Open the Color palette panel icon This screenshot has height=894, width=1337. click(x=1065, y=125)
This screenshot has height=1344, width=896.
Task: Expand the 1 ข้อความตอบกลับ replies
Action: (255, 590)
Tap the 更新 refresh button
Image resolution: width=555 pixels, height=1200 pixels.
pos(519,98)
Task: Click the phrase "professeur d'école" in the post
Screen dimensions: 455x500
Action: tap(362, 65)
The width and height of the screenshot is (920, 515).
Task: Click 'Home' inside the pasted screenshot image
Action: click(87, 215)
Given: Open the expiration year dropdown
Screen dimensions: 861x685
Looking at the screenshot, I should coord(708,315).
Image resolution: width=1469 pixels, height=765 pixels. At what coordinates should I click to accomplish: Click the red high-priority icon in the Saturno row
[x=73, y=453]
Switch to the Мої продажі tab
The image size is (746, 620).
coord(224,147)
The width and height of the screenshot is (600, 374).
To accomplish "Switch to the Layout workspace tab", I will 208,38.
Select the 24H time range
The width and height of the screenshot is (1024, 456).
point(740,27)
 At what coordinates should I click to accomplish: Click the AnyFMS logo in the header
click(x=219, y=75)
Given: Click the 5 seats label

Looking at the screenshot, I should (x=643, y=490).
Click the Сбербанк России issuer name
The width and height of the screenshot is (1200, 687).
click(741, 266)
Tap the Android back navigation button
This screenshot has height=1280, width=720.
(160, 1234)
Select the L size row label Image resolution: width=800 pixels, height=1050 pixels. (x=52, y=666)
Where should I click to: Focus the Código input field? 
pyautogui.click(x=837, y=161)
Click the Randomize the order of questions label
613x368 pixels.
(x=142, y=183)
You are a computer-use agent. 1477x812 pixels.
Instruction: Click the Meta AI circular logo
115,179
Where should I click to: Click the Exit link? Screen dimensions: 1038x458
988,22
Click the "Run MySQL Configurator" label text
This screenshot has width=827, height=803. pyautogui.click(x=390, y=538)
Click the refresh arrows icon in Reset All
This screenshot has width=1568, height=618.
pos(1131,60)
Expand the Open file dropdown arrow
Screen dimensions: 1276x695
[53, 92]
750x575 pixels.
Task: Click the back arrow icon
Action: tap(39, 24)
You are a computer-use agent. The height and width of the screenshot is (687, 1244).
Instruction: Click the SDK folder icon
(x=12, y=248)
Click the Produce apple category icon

━━━━━━━━━━

**TRY IT:**
Give back the whole listing above. Keep every character the same.

**SOLUTION TO THIS EXERCISE:**
Open the Color palette panel icon This screenshot has height=894, width=1337. click(x=1065, y=125)
This screenshot has height=1344, width=896.
Task: Expand the 1 ข้อความตอบกลับ replies
Action: (255, 590)
Tap the 更新 refresh button
Image resolution: width=555 pixels, height=1200 pixels.
pos(519,98)
Task: Click the phrase "professeur d'école" in the post
Screen dimensions: 455x500
Action: tap(362, 65)
The width and height of the screenshot is (920, 515).
Task: Click 'Home' inside the pasted screenshot image
Action: click(87, 215)
Given: Open the expiration year dropdown
Screen dimensions: 861x685
Looking at the screenshot, I should coord(708,315).
Image resolution: width=1469 pixels, height=765 pixels. At what coordinates should I click to accomplish: Click the red high-priority icon in the Saturno row
[x=73, y=453]
Switch to the Мої продажі tab
The image size is (746, 620).
coord(224,147)
The width and height of the screenshot is (600, 374).
To accomplish "Switch to the Layout workspace tab", I will 208,38.
Select the 24H time range
The width and height of the screenshot is (1024, 456).
point(740,27)
 At what coordinates should I click to accomplish: Click the AnyFMS logo in the header
click(x=219, y=75)
Given: Click the 5 seats label

Looking at the screenshot, I should (x=643, y=490).
Click the Сбербанк России issuer name
The width and height of the screenshot is (1200, 687).
click(741, 266)
Tap the Android back navigation button
This screenshot has height=1280, width=720.
(160, 1234)
Select the L size row label Image resolution: width=800 pixels, height=1050 pixels. (x=52, y=666)
Where should I click to: Focus the Código input field? 
pyautogui.click(x=837, y=161)
Click the Randomize the order of questions label
613x368 pixels.
(x=142, y=183)
You are a computer-use agent. 1477x812 pixels.
Instruction: Click the Meta AI circular logo
115,179
Where should I click to: Click the Exit link? Screen dimensions: 1038x458
988,22
Click the "Run MySQL Configurator" label text
This screenshot has width=827, height=803. pyautogui.click(x=390, y=538)
Click the refresh arrows icon in Reset All
This screenshot has width=1568, height=618.
pos(1131,60)
Expand the Open file dropdown arrow
Screen dimensions: 1276x695
[53, 92]
750x575 pixels.
Task: Click the back arrow icon
Action: tap(39, 24)
You are a computer-use agent. The height and width of the screenshot is (687, 1244).
Instruction: Click the SDK folder icon
(x=12, y=248)
Click the Produce apple category icon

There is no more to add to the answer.